En Bogotá la situación no es diferente. Según las últimas cifras del DANE hay asentadas en Bogotá 19,063 indígenas, de los cuales 13.118 son reconocidos por el RUV como víctimas. Es decir que de acuerdo con estos datos el 68,81% de la población indígena que vive en la capital es reconocida como víctima del conflicto (7 de cada 10).

Las funciones del distrito se desprenden de la corresponsabilidad que deben tener las entidades municipales y distritales en garantía de derechos de las víctimas en todo el territorio nacional entendiendo que el conflicto armado no es solo una responsabilidad del Gobierno Nacional sino del Estado en su conjunto.

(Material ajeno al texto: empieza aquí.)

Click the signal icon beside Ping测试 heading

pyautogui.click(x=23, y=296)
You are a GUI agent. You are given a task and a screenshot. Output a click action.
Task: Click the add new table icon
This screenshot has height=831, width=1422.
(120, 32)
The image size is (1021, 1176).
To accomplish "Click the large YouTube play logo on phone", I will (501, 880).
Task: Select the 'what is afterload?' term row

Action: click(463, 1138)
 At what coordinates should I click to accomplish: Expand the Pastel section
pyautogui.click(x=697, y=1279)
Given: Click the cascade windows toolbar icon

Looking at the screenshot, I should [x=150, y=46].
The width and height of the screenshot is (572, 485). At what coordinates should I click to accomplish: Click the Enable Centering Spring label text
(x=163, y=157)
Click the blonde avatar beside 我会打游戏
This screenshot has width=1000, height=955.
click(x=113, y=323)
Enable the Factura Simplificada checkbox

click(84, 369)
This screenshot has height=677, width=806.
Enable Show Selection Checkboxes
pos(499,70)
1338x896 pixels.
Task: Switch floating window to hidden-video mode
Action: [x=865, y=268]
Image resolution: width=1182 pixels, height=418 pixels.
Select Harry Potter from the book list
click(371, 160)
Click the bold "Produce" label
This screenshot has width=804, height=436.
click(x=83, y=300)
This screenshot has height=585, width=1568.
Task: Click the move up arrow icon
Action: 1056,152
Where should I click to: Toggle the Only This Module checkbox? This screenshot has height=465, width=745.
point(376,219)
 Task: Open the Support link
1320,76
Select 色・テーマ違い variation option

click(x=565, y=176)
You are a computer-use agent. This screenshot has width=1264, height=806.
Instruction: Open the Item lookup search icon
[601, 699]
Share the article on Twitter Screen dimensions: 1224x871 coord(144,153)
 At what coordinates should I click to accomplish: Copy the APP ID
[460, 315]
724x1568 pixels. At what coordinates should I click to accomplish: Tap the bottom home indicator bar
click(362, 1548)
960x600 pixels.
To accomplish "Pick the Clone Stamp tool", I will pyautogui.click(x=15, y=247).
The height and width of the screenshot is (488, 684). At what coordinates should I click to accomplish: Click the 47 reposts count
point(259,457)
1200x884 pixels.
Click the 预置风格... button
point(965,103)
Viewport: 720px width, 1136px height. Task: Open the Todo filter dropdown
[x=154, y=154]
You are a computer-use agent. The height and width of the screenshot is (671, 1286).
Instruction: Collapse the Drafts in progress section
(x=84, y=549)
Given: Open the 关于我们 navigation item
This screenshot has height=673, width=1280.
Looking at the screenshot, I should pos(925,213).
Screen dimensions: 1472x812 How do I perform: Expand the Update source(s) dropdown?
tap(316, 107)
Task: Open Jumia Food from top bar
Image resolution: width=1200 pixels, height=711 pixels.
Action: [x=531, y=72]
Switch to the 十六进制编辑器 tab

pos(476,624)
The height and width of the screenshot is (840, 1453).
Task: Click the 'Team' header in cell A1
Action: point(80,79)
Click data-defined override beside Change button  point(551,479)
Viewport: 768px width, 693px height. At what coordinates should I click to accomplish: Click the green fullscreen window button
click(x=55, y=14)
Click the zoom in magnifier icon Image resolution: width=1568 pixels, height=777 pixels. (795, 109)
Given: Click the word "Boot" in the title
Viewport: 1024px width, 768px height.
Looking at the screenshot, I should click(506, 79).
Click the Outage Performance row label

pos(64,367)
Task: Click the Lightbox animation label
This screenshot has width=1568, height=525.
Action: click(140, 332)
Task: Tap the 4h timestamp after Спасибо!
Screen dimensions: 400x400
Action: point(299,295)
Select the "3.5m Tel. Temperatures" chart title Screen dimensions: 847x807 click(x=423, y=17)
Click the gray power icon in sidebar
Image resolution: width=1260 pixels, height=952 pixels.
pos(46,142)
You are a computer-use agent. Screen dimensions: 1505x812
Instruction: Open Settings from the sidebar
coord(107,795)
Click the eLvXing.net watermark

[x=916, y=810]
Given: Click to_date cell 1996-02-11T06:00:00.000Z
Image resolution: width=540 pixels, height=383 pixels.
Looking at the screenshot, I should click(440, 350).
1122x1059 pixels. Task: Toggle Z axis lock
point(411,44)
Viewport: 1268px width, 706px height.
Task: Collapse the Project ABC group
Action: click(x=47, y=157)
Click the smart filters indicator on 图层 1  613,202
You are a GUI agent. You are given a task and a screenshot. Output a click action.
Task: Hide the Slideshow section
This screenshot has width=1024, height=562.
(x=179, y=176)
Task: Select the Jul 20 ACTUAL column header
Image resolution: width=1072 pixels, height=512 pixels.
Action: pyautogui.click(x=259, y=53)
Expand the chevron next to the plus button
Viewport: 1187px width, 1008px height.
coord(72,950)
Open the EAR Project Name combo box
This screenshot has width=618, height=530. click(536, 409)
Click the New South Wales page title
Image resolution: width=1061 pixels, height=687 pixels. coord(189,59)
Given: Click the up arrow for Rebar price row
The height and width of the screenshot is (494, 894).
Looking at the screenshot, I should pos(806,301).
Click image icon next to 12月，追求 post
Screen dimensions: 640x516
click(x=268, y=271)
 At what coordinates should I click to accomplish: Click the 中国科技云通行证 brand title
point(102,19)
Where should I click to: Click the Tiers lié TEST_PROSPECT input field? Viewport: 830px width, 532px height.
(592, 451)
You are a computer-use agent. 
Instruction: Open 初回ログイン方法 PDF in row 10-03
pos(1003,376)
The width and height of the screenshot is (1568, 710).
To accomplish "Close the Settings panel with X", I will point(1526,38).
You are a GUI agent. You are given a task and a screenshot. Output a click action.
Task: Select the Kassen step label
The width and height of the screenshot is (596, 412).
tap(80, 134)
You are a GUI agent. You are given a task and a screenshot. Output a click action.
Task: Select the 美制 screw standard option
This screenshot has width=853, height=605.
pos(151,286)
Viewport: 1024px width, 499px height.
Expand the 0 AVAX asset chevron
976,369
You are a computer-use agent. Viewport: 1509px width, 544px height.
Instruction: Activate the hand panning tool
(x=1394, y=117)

Es necesario entender que el tema de las víctimas, más allá de estrategias administrativas y de mandatos legales, proviene de una necesidad histórica que tenemos como país. La necesidad de sanar de manera real las profundas heridas que tenemos es un paso necesario en búsqueda de un camino de transformaciones reales. El perdón, el dialogo constructivo, la sanación, son pasos que como sociedad debemos dar para abrir mentes y corazones a un nuevo despertar. Sera un paso vital encontrar una calma colectiva que nos permita reinventarnos, volviendo a un equilibrio verdadero donde se termine la guerra entre nosotros y contra la naturaleza.

Estamos en un momento vital y la administración debe estar a la altura del mismo. Garantizar un verdadero diálogo constructivo en el proceso de concertación del que habla el Articulo 66 del Plan Distrital de Desarrollo es un inicio para trazar una nueva ruta donde los derechos de las víctimas de pueblos y comunidades étnicas incluyan acciones verdaderamente reparadoras. Aplicar los mandatos incluidos en las sentencias de la Corte Constitucional sobre la implementación de PDETs y la materialización del Capítulo Étnico del Acuerdo Final para la Terminación del Conflicto y la Construcción de una Paz Estable y Duradera son acciones mínimas que deben aplicarse inmediatamente.

Debemos, como país y como ciudad, dar un paso consciente hacia la descolonización y erradicación de la discriminación estructural e institucional creando herramientas e instrumento de planeación y política pública que evidencien de manera expresa el enfoque étnico y las apuestas que a dicha población son dirigidos.

Los pueblos y comunidades étnicas hemos caminado de tiempo atrás la palabra de la paz y construcción de la justicia social para todos los miembros de nuestro país.

Hoy reiteramos diciendo:

¡CUENTEN CON NOSOTROS PARA LA PAZ, NUNCA PARA LA GUERRA!